Look over the lines below. Report each one that includes the string "will".
Segment Start: GIVEN ENTRIES
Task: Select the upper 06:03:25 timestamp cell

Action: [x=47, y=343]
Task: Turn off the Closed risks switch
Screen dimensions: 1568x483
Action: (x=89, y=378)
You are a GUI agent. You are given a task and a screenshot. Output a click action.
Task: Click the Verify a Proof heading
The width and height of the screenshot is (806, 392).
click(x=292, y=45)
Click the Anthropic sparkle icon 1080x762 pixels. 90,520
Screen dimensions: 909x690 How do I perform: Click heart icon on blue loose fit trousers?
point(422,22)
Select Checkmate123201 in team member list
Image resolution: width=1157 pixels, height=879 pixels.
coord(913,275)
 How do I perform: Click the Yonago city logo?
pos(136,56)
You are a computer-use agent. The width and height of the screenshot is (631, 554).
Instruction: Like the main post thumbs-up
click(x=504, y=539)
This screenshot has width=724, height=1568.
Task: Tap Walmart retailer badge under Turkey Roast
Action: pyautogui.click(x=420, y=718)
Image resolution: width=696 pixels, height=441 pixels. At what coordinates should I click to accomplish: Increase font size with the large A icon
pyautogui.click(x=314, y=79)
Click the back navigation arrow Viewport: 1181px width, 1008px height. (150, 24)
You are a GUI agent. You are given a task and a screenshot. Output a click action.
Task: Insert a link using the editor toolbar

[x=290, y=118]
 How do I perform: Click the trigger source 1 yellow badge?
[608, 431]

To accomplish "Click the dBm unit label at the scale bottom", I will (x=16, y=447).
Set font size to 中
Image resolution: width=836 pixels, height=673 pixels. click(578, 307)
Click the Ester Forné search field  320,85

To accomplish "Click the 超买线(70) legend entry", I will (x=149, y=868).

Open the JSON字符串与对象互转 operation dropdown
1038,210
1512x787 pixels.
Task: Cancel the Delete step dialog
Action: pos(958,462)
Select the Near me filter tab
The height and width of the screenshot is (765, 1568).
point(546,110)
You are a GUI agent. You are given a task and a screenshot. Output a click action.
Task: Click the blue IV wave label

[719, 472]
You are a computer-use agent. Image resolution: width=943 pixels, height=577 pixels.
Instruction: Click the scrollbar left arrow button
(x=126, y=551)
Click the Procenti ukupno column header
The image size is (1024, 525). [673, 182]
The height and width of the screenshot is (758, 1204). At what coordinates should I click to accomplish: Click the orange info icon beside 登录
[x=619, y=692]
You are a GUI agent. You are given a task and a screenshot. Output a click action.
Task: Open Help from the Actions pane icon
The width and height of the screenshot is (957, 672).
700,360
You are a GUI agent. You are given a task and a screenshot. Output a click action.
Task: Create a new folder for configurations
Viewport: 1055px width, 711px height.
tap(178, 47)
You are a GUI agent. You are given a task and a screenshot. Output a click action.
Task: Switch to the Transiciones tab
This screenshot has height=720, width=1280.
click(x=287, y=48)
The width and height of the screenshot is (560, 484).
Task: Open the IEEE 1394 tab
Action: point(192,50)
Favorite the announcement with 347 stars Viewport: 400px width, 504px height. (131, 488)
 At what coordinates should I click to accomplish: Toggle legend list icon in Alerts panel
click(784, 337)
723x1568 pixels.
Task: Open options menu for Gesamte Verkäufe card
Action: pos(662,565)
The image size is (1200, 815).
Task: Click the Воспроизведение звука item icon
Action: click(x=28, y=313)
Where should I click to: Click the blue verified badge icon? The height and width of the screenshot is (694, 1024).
Segment End: GIVEN ENTRIES
ANSWER SPACE =
To accomplish "Click the dBm unit label at the scale bottom", I will (x=16, y=447).
To accomplish "Click the 超买线(70) legend entry", I will (x=149, y=868).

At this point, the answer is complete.